'House of Cards' Stars Talk Clintons, Political Marriages, and Rowing Machines
The best revelation from Wednesday night's New York Times-sponsored TimesTalk with Emmy-nominated "House of Cards" stars Kevin Spacey and Robin Wright and series creator Beau Willimon: They're halfway through filming on Season 2, which will premiere in 2014.
In the first ever on-set version of a TimesTalk, Spacey, Wright, and Willimon also talked about the real-life counterparts to their much-nominated series (nine altogether, including a best drama series nod), the comparisons between Spacey and Wright's Underwoods and the Clintons, and the significance of Frank Underwood's rowing machine.

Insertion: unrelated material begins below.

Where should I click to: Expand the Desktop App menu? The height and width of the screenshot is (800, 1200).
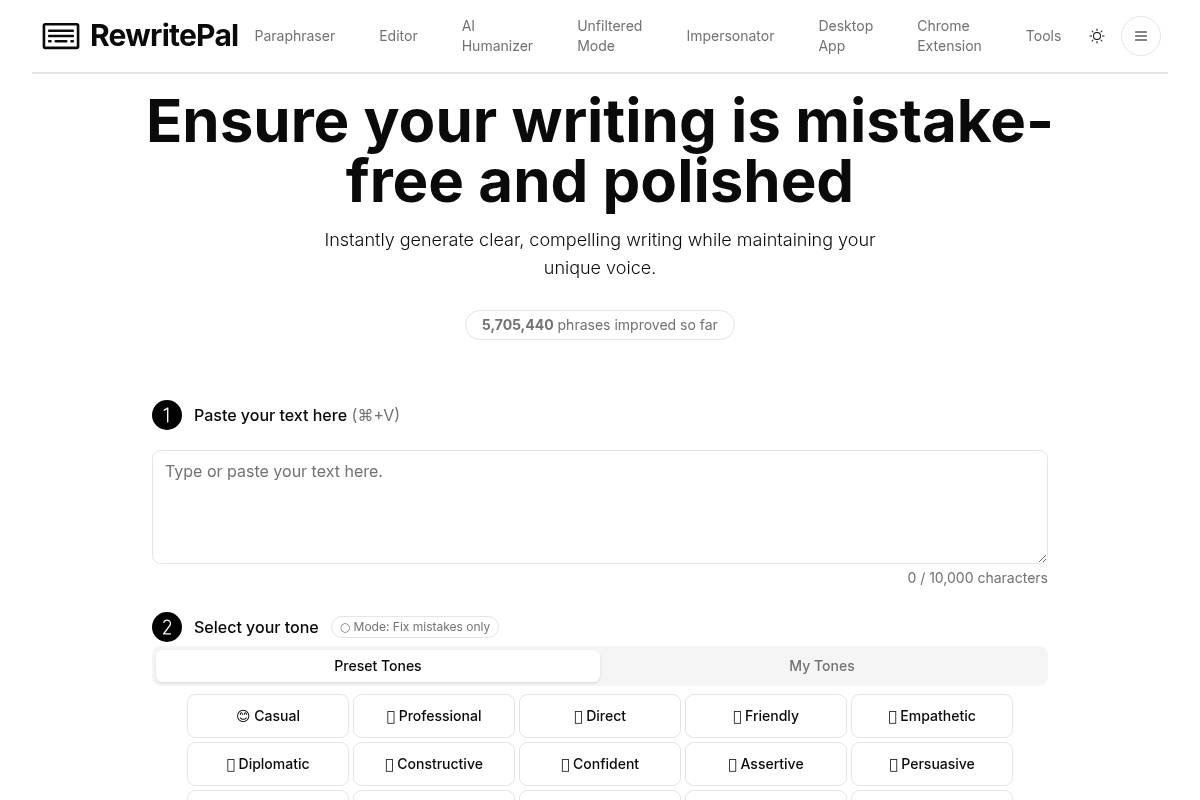coord(845,36)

Five things we learned from the TimesTalk, which took place on the "House of Cards" set in Baltimore:
1. Spacey knows people see parallels between "House of Cards" power couple Frank and Claire Underwood and real-life power couple Bill and Hillary Clinton (who admitted to Spacey that he had binge-watched the Netflix series):
"I suspect while Bill and Hillary might be the most well-known, I think there are probably a lot of Washington couples that you could look at and say 'That is a marriage that works, that's a marriage about what they're doing and about what they care about,'" Spacey told Times Magazine Chief National Correspondent Mark Leibovich, who moderated the talk. "It's extraordinary, I think, to see two people who are able to survive as long as they survive, particularly Bill and Hillary. And both are, I think, better people today than they were when they started. They're doing incredibly effective work, and, you know, we may yet see whether she decides to run for that funny little office."

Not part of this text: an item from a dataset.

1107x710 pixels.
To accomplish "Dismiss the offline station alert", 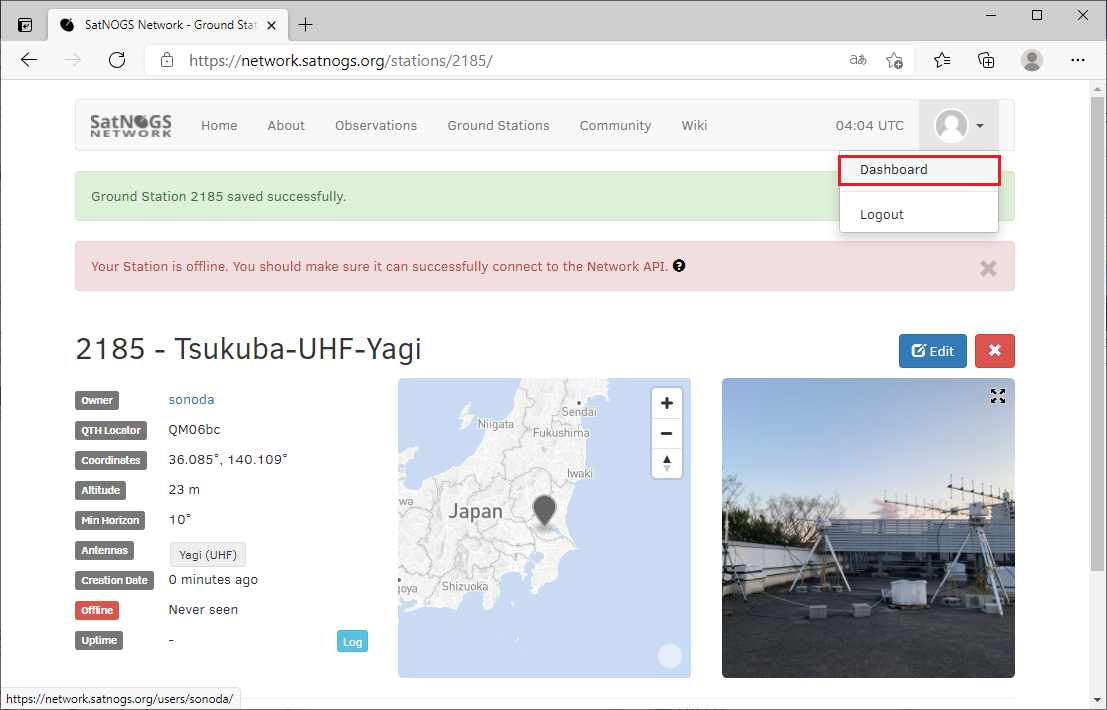I will (x=988, y=267).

2. Wright, whose character, Claire, is cheating on husband Frank (who is cheating on her), says the Underwood marriage is representative of some real-world political couples:
"The notion that a wife would just turn a blind eye to the dalliances that her husband has because it's for the betterment of us ... all I've ever heard is that this is so apropos of what goes on on a daily basis. We don't know what goes on behind closed doors between a politician's wife and her husband, but the way the system is run, it's a business," Wright said. "And this is the way Washington is run ... it's a business."
3. Spacey and Willimon think fictional Washington, D.C., is a lot better than real-world Washington, D.C., at least in one instance:
"At the moment, we have — and I'm not saying this as a criticism; this is a fact — the most unproductive congress in the history of the United States," Spacey said. "It must be interesting for people to watch a fictional Congress that gets stuff done."
Added Willimon, "History will not remember those who have nothing to offer but stagnation. So that means there are many out of 535 people there in Washington who will not be remembered. And what (Frank) offers, for whatever his personal motivations may be, is a form of progress. He makes the argument for the ends justifying the means, and I think that's attractive to a lot of people."
4. Despite his progress, Frank's frequent use of the rowing machine to get his fitness on has a deeper meaning that reflects an ongoing frustration with the political world:
"Originally, I wrote it as a treadmill ... the notion of doing something and not getting anywhere felt a little bit like a hamster on a wheel," Willimon said. But he changed it to a rowing machine at the suggestion of Spacey, who'd been using a rowing machine in his own workouts and saw the machine, and the idea of rowing forward but not actually going anywhere, as the perfect metaphor for the political drama.